The delicious smell of spent grains permeates the air as puffs of aromatic steam rise high above the building. Inside, the tell-tale chime of glass rattling down the conveyor line is a dead giveaway that today is bottling day. 805 bottling day to be precise. Since they’re in production, there are currently no tours – which ironically, makes this the first brewery or brew-pub I have EVER visited that was actually in use during my visit. I have often wondered when all the brewing actually happens – I guess I just have lousy timing… or impeccable timing, depending on how you look at it. Anyway, it’s fine that I can’t walk the floor because I’d rather be sitting back with a taster paddle of libations that I can’t get at home, anyway.
So across the street we go to the Taphouse. My wife Carole and six year old son Brandon are both quickly becoming seasoned pub patrons thanks to my obsession – I sure am happy that bars are kid friendly in the US!
I get tasters of Union Jack, Double Jack, Wookie Jack, DBA, Velvet Merlin, Double DBA, and the Unfiltered Double Barrel Ale to go with lunch. They’re all great, but seriously what did you expect from the four-time World Beer Cup champion mid-sized brewery, and brewer of the 2006 “Best Beer in America”?
I’m saving the best for after lunch – back across the street at the tasting room, I order a few tasters of Velvet Merkin (yes, it was so good I needed another… and another), their Oaktoberfest, Walker’s Reserve Porter, and the Anniversary Ale. Another first for me, at 14% the Parabola Russian Imperial stout must be consumed on premise – you can not take it to go, because its alcohol by volume exceeds the legal definition of beer and is outside of their on-site sales license parameters. A shame, because it was sooooooo good! I almost bought the cheapest Anniversary Ale to go … the 2013, 2012 and 2011 were sold out, but the 2010 was only $50/bottle. I had visions of it exploding in my suitcase as the return airplane depressurized, and decided that it wasn’t worth the risk … the 2009 was still available for ~$80/bottle and the 2008 at about $120/bottle, just in case anyone was wondering.
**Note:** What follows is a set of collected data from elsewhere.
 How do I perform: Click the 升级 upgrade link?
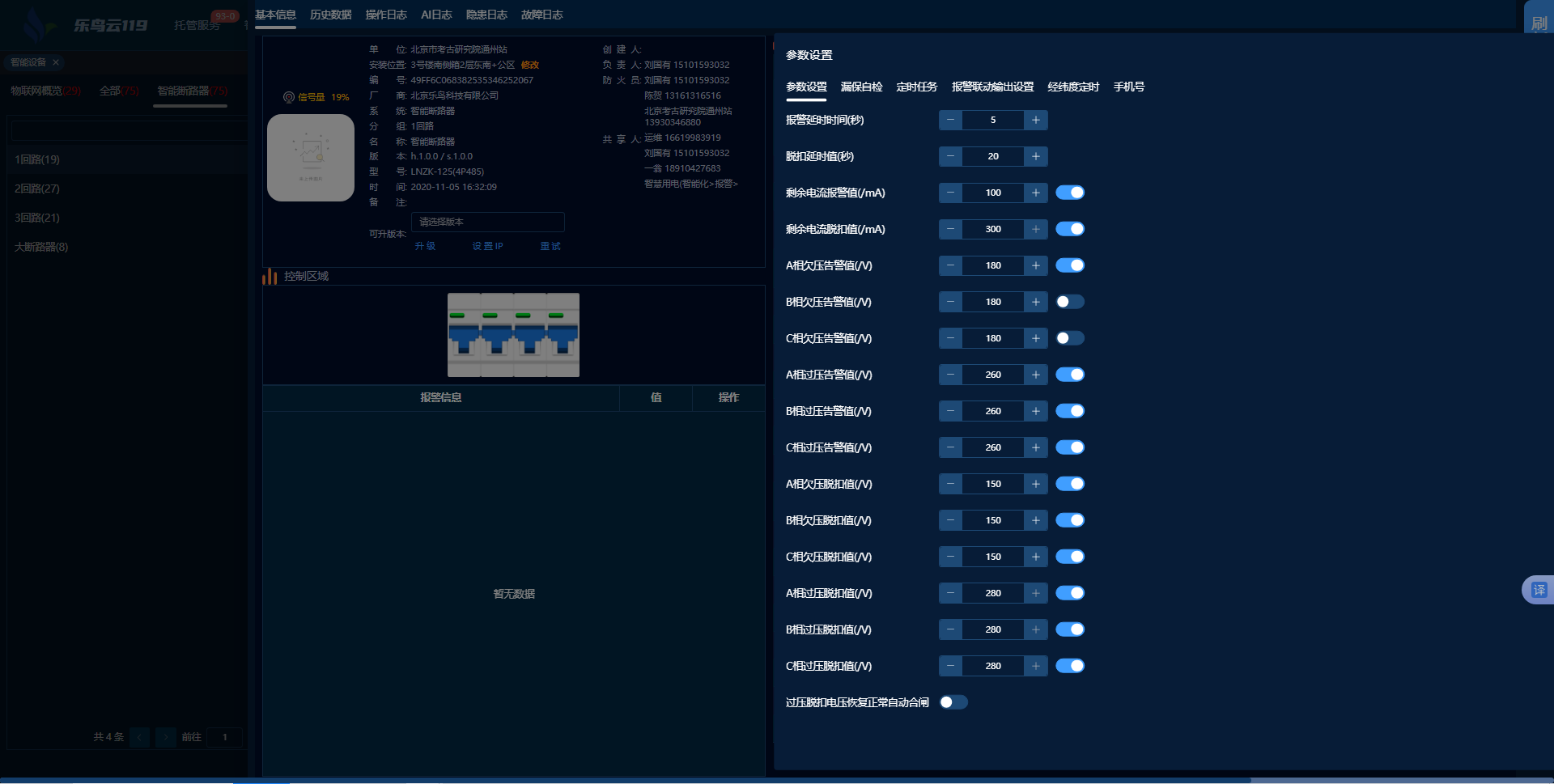tap(425, 246)
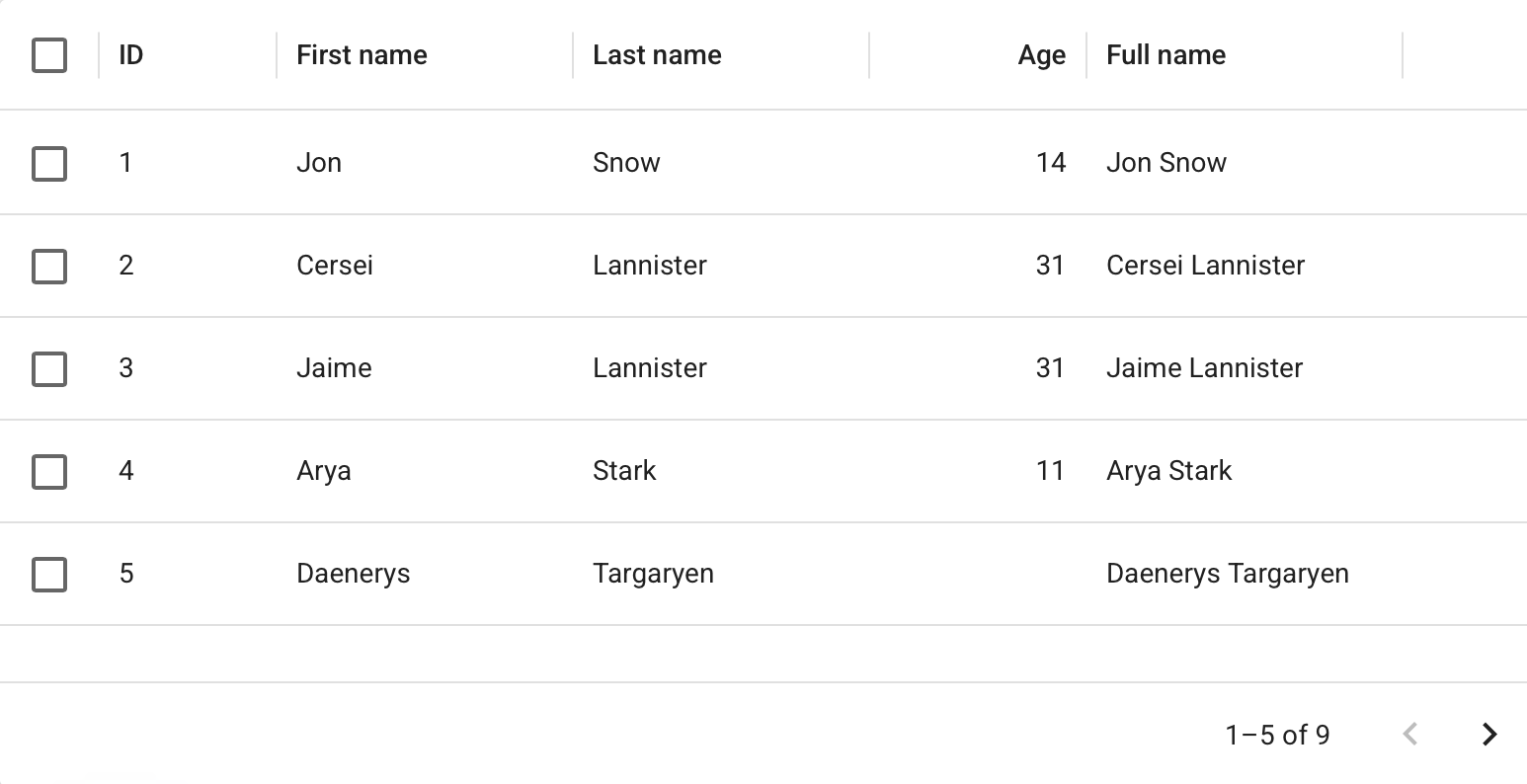Click the Full name cell Jaime Lannister

pyautogui.click(x=1204, y=368)
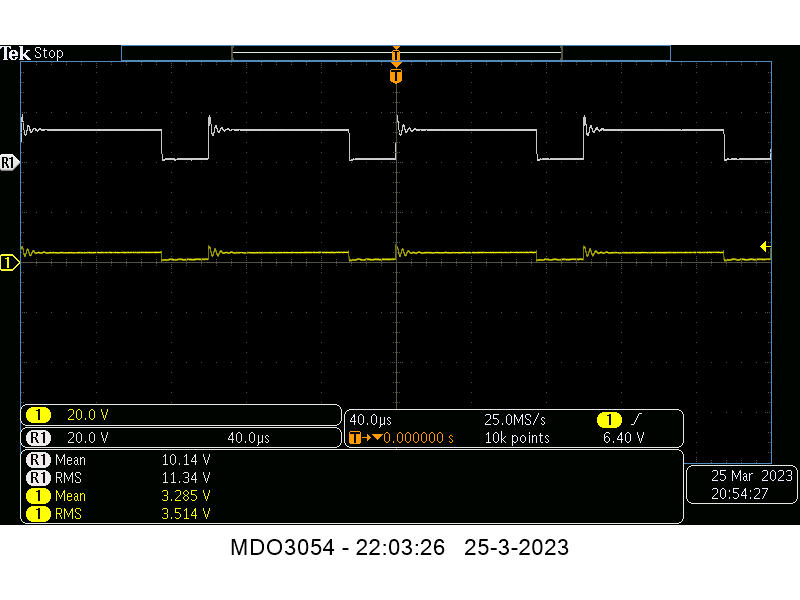The width and height of the screenshot is (800, 600).
Task: Click the 25.0MS/s sample rate readout
Action: point(515,419)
One interesting side note about Firestone Walker is that they’ve actually got a homebrew supply shop on site, separate from the gift shop and tasting room swag. They’ve actually got a pretty decent selection of liquid yeasts and had full stainless steel gas fired single tier brew systems on the showroom floor. As if I wasn’t already impressed, well, I was doubly impressed!
While I realized that Paso Robles isn’t really on the direct route to anywhere and isn’t exactly a tourist destination itself, if you ever find yourself on the 101 half way between San Francisco and Los Angeles, you owe it to yourself to stop for an hour and spend a little quality time with some absolutely stellar Burton Union brewed, Oak Aged beers that you will not be able to find anywhere else in the world.